Search code examples
oauth-2.0google-playgoogle-play-servicesin-app-billing

Google Play In-app billing / in-app-purchases: purchase, verification, and consumption flow?

I would like to confirm that I have the correct concept of in-app billing purchase, verification, and consumption flow for single in-app purchases.

1) A user orders a product in my app, let's say gems_9. (9 gems) They query the Google Play server and enter in their password. Google Play records the order.

2) My server then uses openssl_verify to verify the transaction is valid and has the correct values. E.G.:

function validate_google_play_signature ($receipt, $signature, $public_key) {
 // Create an RSA key compatible with openssl_verify from our Google Play signature.
 $key = "-----BEGIN PUBLIC KEY-----\n" . chunk_split($public_key, 64,"\n") . '-----END PUBLIC KEY-----';
 $key = openssl_get_publickey ($key);

 // Signature should be in binary format, but it comes as BASE64.
 $signature = base64_decode($signature);

 // Verify the signature.
 $result = openssl_verify ($receipt, $signature, $key, OPENSSL_ALGO_SHA1);
 return ($result == 1);
}

3) My own server will now verify that the purchase is not yet consumed.
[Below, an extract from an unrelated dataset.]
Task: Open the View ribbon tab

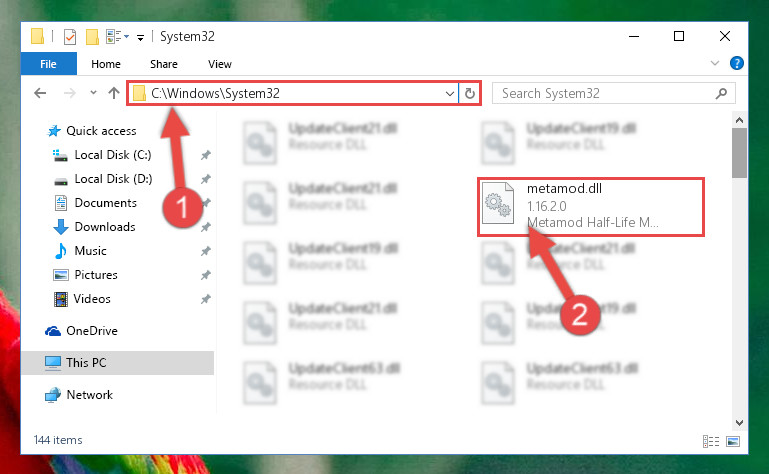Action: (219, 64)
For visitors:
https://developers.google.com/android-publisher/api-ref/purchases/products/get
Get android subscription status, failed with 403

3b) My server gives the users in-app currency.

4) Ok, great, the purchase was verified. Now I need to consume it. The app itself consumes the purchase.
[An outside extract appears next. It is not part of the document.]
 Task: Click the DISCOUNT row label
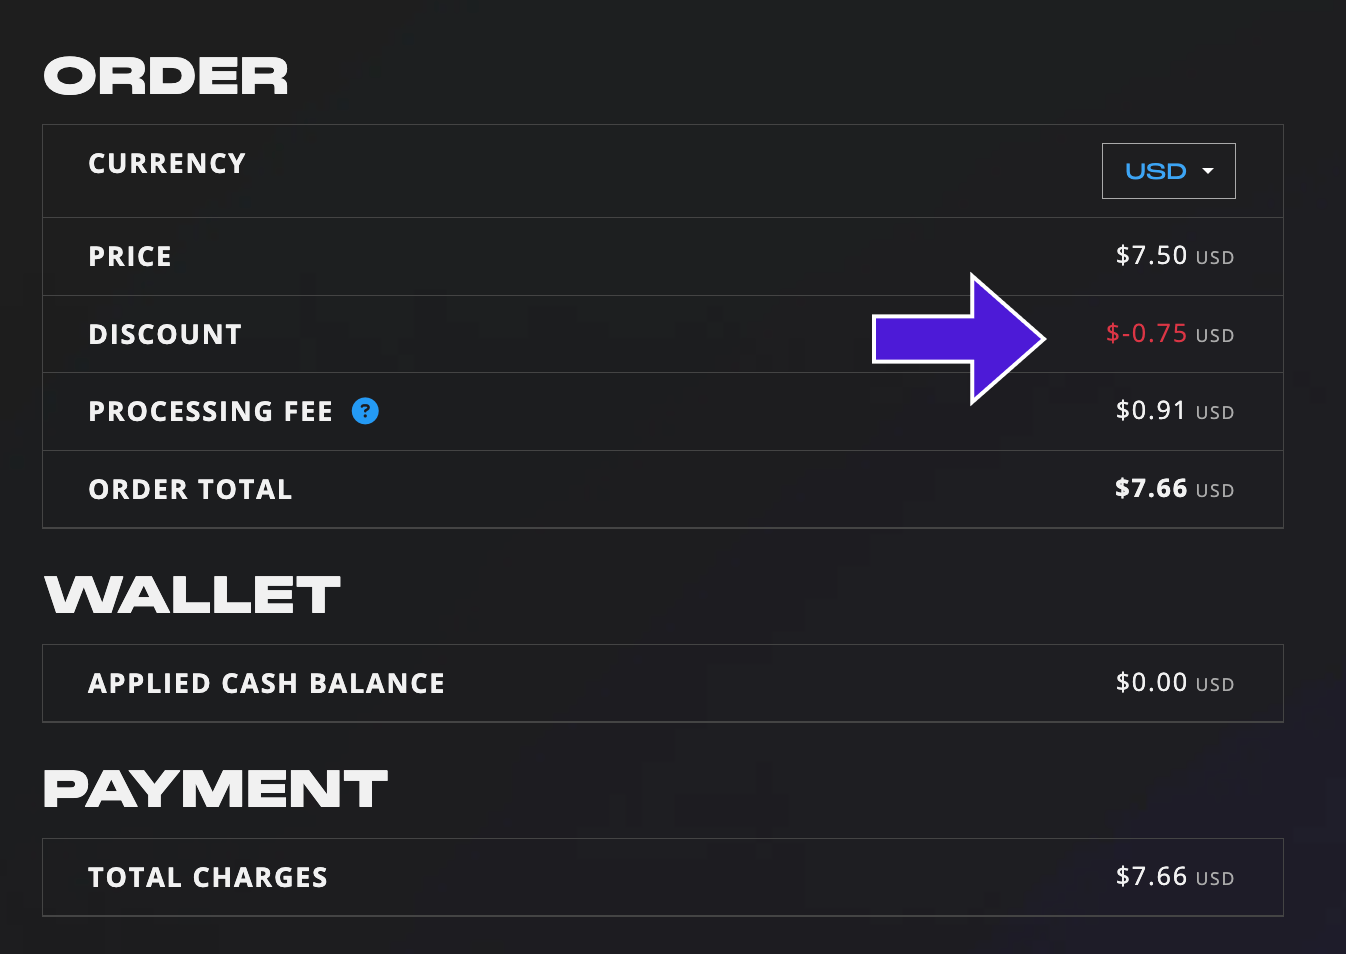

Q: What stops the user from hacking my app, not consuming the purchase, and sending the same order to my server? Do I need to store and test against tokens for each user in this case, and is this the only way?

Is there a way I can consume the purchase via oauth?

Solution

  • I'm going to answer my own question as I thought of a way to prevent replays without storing signatures.
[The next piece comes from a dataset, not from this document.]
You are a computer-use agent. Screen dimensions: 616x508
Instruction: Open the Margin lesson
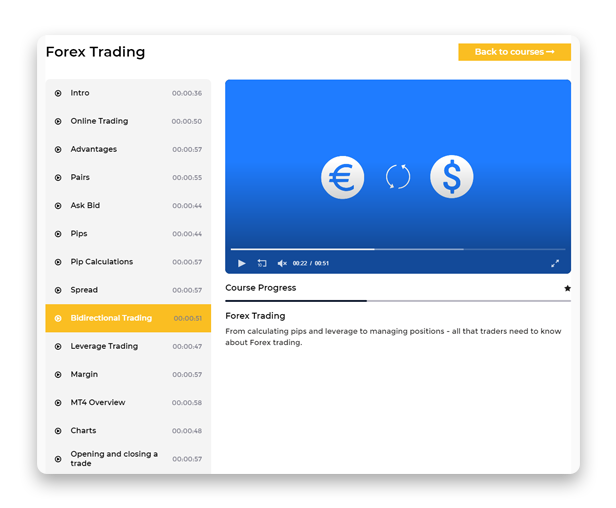click(x=84, y=374)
    Replay problems can be fixed by storing every signature and then checking for uniqueness.

    For non-consumable purchases, a developer payload can eliminate this need, since we can easily extract something like (for example) a user id from the token.

    For consumable purchases, it is trickier but we can still do this: simply store a total_purchased count in the token. We can verify this count from our servers. (don't forget to lock that entry from reads and writes while doing our verification!)